The rule 11 of the MDR makes it very difficult for software to be class I. That’s bad, because under the old legislation (the MDD), being a class I device enabled many startups to ship innovative software without going through expensive and slow approval of a notified body. Arguably, this was a good balance between innovation and patient safety. So why did the MDR make this so much harder? I don’t know, why are you asking me? That wasn’t the question anyway. Um, back to topic.
The MDR has a section called “rule 11” which essentially makes it very, very hard to be class I. Summarized in human language, you’re not a class I device if:
- You provide information which is used to take decisions with diagnostic or therapeutic purposes (at least class IIa)
- You monitor physiological processes (at least class IIa).
As always, I’ve simplified everything greatly, and there are more subtleties. Like, if your software could cause death, then it’s class III.

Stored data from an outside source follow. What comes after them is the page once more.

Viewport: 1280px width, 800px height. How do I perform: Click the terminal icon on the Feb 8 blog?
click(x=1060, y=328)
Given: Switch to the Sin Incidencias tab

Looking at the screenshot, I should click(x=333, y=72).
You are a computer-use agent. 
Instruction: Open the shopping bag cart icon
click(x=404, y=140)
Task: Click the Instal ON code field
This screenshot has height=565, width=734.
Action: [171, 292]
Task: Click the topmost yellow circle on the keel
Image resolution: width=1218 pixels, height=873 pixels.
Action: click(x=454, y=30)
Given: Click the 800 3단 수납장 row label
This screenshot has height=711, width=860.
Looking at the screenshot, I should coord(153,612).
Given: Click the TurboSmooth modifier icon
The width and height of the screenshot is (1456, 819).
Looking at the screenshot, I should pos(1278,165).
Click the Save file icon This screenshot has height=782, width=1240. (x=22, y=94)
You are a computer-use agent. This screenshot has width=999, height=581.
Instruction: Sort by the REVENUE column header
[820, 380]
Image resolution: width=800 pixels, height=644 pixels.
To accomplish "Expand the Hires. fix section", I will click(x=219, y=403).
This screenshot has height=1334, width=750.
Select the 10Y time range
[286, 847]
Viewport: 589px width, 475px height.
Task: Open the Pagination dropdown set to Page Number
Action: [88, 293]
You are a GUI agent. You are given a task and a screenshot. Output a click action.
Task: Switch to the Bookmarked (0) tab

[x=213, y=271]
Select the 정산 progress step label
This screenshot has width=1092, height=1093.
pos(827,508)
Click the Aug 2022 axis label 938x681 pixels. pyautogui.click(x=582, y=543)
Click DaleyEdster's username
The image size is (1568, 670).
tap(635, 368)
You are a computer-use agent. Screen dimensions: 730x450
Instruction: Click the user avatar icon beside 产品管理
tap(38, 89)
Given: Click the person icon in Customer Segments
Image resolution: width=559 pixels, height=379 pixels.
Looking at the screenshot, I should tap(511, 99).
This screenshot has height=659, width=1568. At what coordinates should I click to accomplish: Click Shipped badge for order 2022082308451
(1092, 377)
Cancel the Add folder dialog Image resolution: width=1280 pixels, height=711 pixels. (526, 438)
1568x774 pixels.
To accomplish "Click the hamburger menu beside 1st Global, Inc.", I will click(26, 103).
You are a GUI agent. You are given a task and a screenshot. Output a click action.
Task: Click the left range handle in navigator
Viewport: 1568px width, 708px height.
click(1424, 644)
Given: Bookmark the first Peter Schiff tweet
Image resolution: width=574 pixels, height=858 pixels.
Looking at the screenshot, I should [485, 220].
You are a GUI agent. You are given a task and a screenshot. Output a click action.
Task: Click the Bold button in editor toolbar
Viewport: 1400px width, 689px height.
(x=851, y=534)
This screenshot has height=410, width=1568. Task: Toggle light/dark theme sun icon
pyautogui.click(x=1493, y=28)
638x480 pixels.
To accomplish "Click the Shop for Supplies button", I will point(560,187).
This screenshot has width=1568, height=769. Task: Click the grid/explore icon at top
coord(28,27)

Let’s focus on the first section, providing information which is used to take decisions with diagnostic or therapeutic purposes. Those are class IIa at least. Examples of those could be:
- PACS / DICOM Viewers (–> diagnosing stuff on images)
- Machine Learning plugins for DICOM Viewers (–> diagnosing more stuff on images)
- Software for triaging patients (–> changing the therapeutic outcome?)
- Software which checks for interactions between multiple medications (–> changing medication).
Now, thinking further, how would a software look like which doesn’t fall under this definition? It would not be allowed to provide any information to take decisions with diagnostic or therapeutic purposes.
Let’s look at two examples.
Example 1: Prevention of Disease
An app which prevents disease, specifically an app which avoids the disease from affecting a person in the first place.
Like, an app for preventing depression in healthy people. I don’t know what such an app would do. I guess you could give people some pointers and mental exercises on how to stay healthy, psychologically? Strictly speaking, it’s still a medical device (due to prevention of disease), but we’re not providing any information for diagnostic or therapeutic decisions. Cool.
But is this sort of app useful at all? Maybe. I think there are some cool things you could build in the area of prevention. Maybe you could even offer such an app to patients which already suffer from a certain disease, and you’re trying to prevent another disease (depression?) from happening to them.
Example 2: Direct Treatment of Disease
The next (and final) example I can come up with would be a software for direct treatment of disease.
Something like.. an app for treating diarrhea. Like, it would give you step-by-step instructions on how you could treat yourself: Step 1, drink water, step 2, eat bread, step 3, stay close to toilet, etc.
Clearly, this would be a medical device, because it’s treating a medical condition / diagnosis (= treatment of disease). Further, it wouldn’t provide any information for diagnostic / therapeutic decisions.
However! As soon as your app incorporates some sort of decision tree or machine learning model on whether your diarrhea needs additional treatment by a doctor, you may be in dangerous territory (quite literally). Because that information may actually be informing a diagnostic (worsening of diarrhea?) and even therapeutic (treatment by doctor?) decision. Ugh.
Then again, you could talk your way out of it by building your app strictly based on a guideline (like, an internationally-established diarrhea-treatment guideline). Then you could argue that the diagnostic / therapeutic information doesn’t originate from your app, but from the guideline which is validated - but again, this is dangerous territory.
While other people might tell you “oh my god MDR class I devices don’t exist please book our consulting package”, I think there are some legitimate software medical devices which would fall under MDR class I, and they would even provide value to patients. Let’s hope that state authorities and notified bodies follow along with that reasoning and at least provide some of the remainder of innovation potential which got destroyed by the transition to the MDR.